Advertisement

Playboy Jazz Festival: 5 thoughts on Sunday evening’s show

Share

The annual Playboy Jazz Festival wrapped its 36th edition Sunday at the Hollywood Bowl with the usual blend of smooth sounds, searing sun and celebrities sitting in box seats (I see you, Tavis Smiley).

Our man Sean J. O’Connell wrote a thoughtful overview of the two-day program, but several acts – including George Benson and the not especially jazzy Fantasia -- performed after his deadline for Monday’s paper. Here are five thoughts on those late-breaking festivities.

1. José James is doing himself no favors. Last week the young New York singer released “While You Were Sleeping,” the anticipated follow-up to his excellent 2013 disc, “No Beginning No End.” A gorgeous extension of the trippy, behind-the-beat R&B that D’Angelo perfected on his “Voodoo,” James’ earlier album attracted notice well beyond the jazz world, and that scope-widening appears to have informed “While You Were Sleeping,” which pulls from folk, psychedelia and indie rock. But too often James allows Brad Allen Williams, a recent addition to his band, to slather the songs with rehearsal-room guitar shredding that totally harshes his deep-groove mellow.

Advertisement

The singer front-loaded his set Sunday with new material, and none of it sounded any better live; indeed, Williams’ weirdly aggro vibe seemed to work against James’ attempt to connect with a crowd whose conversation only grew louder to compensate for the unwelcome noise. The show improved when James did a handsomely understated cover of Al Green’s “Simply Beautiful.” And it got downright soulful with a string of tunes from “No Beginning No End,” including “Do You Feel,” which James dedicated to all the dads celebrating Father’s Day at the Bowl. It was no beginning, but a very strong end.

2. Williams wasn’t Playboy’s only shredder – there was also Kevin Eubanks, the former “Tonight Show” bandleader who turned up Sunday in Dave Holland’s Prism. A screwed-tight prog-jazz quartet with a deep feel for funk, Prism – which also includes drummer Eric Harland and keyboardist Craig Taborn – made plenty of room for Eubanks’ riffing, the sharpness of which may have surprised listeners who only knew the guitarist as Jay Leno’s ingratiating sidekick. Properly supported here, though, the sound worked (even as many in the audience turned their attention to dinner).

3. Dr. Lonnie Smith ended his set with some showboating as well, though not on his usual Hammond B3 organ. Rather, the 71-year-old jazz veteran walked to the lip of the stage and ripped an impressive slap-bass-style solo on his electrified walking cane.

4. “I didn’t come to be cute for you,” Fantasia told the Playboy crowd in a kind of warning, and that much was clear: Prowling the stage with a thrillingly wild look in her eyes – very Liza Minnelli at times -- the “American Idol” alum tore through songs such as “So Much to Prove” and “It’s All Good” as though she couldn’t have cared less what the exertion did to her hair or makeup.

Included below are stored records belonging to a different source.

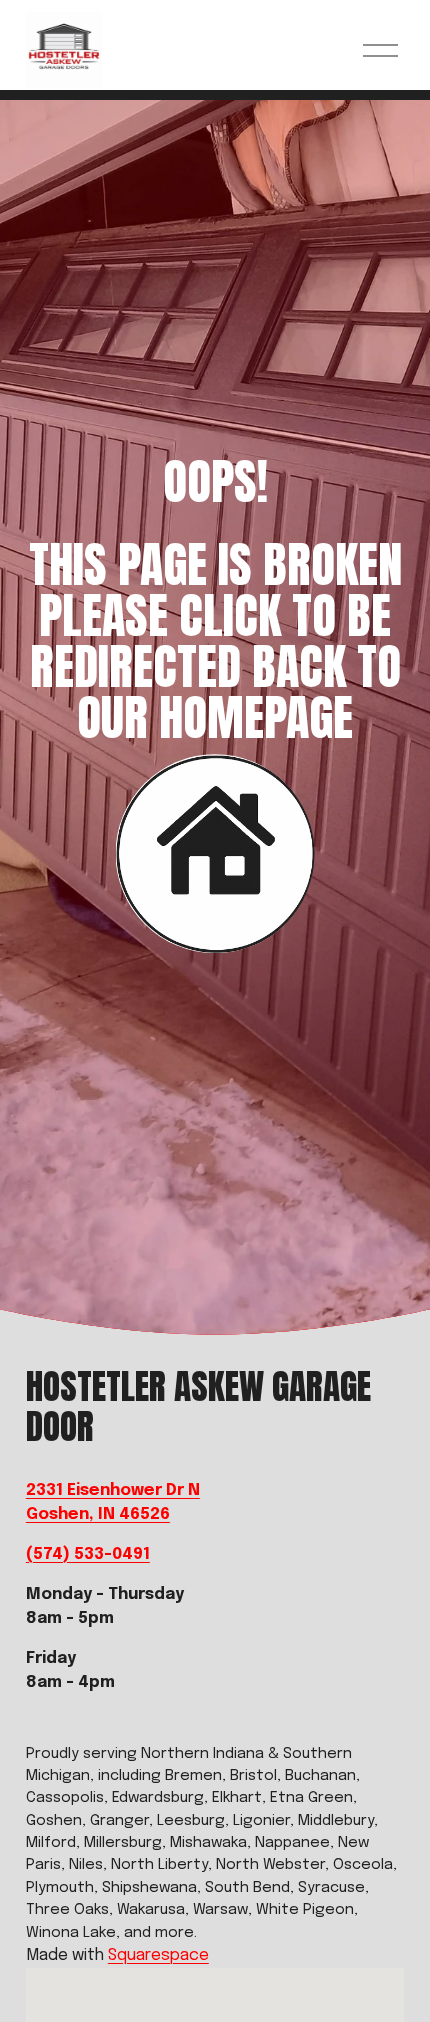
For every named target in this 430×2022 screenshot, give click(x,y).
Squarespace (158, 1955)
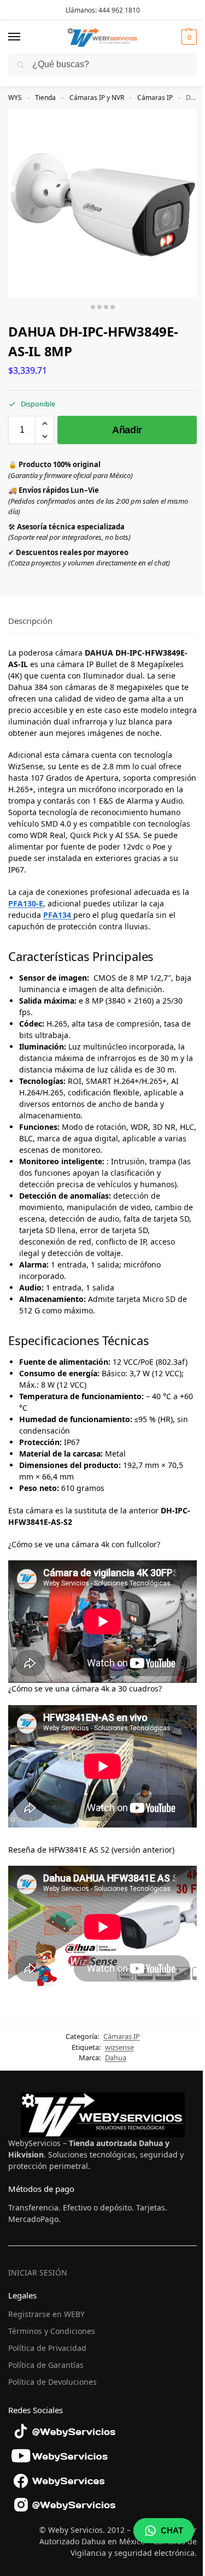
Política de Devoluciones (52, 2382)
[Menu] (24, 37)
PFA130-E (25, 903)
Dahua (115, 2057)
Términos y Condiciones (51, 2331)
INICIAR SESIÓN (37, 2272)
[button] (188, 37)
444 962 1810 (119, 10)
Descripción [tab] (30, 620)
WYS (15, 97)
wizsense (119, 2047)
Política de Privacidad (47, 2348)
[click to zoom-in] (102, 203)
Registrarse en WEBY (46, 2314)
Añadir (127, 430)
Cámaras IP (155, 97)
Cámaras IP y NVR (96, 97)
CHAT (172, 2530)
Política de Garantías (46, 2365)
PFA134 (58, 915)
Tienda (45, 97)
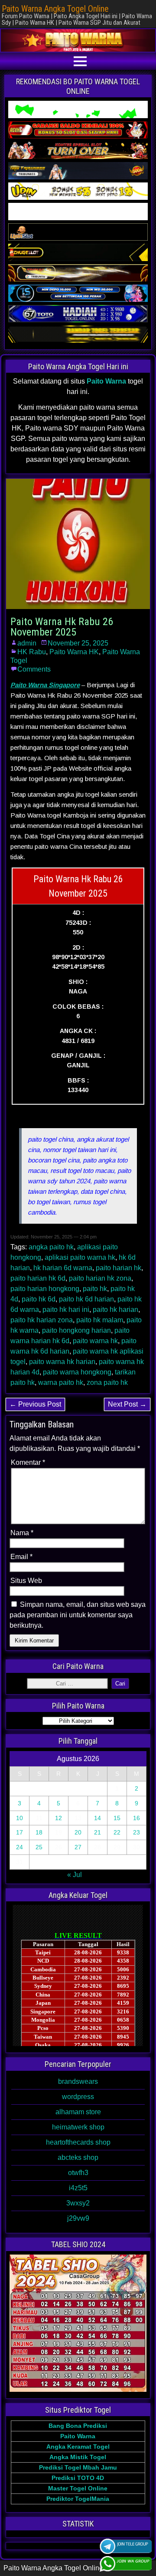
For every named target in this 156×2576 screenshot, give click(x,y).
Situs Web (26, 1580)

She dropped a bit of Drake’s “Started From the Bottom” into “Man of the House,” then said she wanted to take us to church for “Trust Him,” which she combined with “A Change Is Gonna Come”; she brought out Kelly Rowland to help her do “Without Me,” then danced – well, just walked around fiercely, really – as her backup singers strung together parts of several early-’80s hits from the Prince factory: Vanity 6’s “Nasty Girl,” the Time’s “The Bird,” Sheila E’s “The Glamorous Life.”

Though she didn’t seem worried in the slightest about it, Fantasia justified her presence at a jazz festival with a sweaty, melisma-drenched rendition of “Summertime.” But she was most impressive in “Lose to Win,” a song from last year’s underrated “Side Effects of You” that she described as “my testimony.” Singing about things getting worse before they get better, she stretched out the music in a way that felt relaxed and urgent at the same time, a woman never more comfortable than when recounting her troubles onstage.

Advertisement

5. Was Fantasia’s intensity contagious? George Benson made you think so. Appearing at the Bowl less than a year after his almost comically tossed-off performance last fall, the pop-jazz singer-guitarist brought a renewed vigor to slick easy-listening staples such as “Turn Your Love Around” and “Give Me the Night,” and he seemed genuinely stoked to duet with Earl Klugh – something he said he’d never done – on the latter’s characteristically breezy “Living Inside Your Love.” Benson even cut the well-set schmaltz of “This Masquerade,” his Grammy-winning take on Leon Russell’s tune, with an astringent little solo that suggested he hasn’t stopped thinking about his music just yet.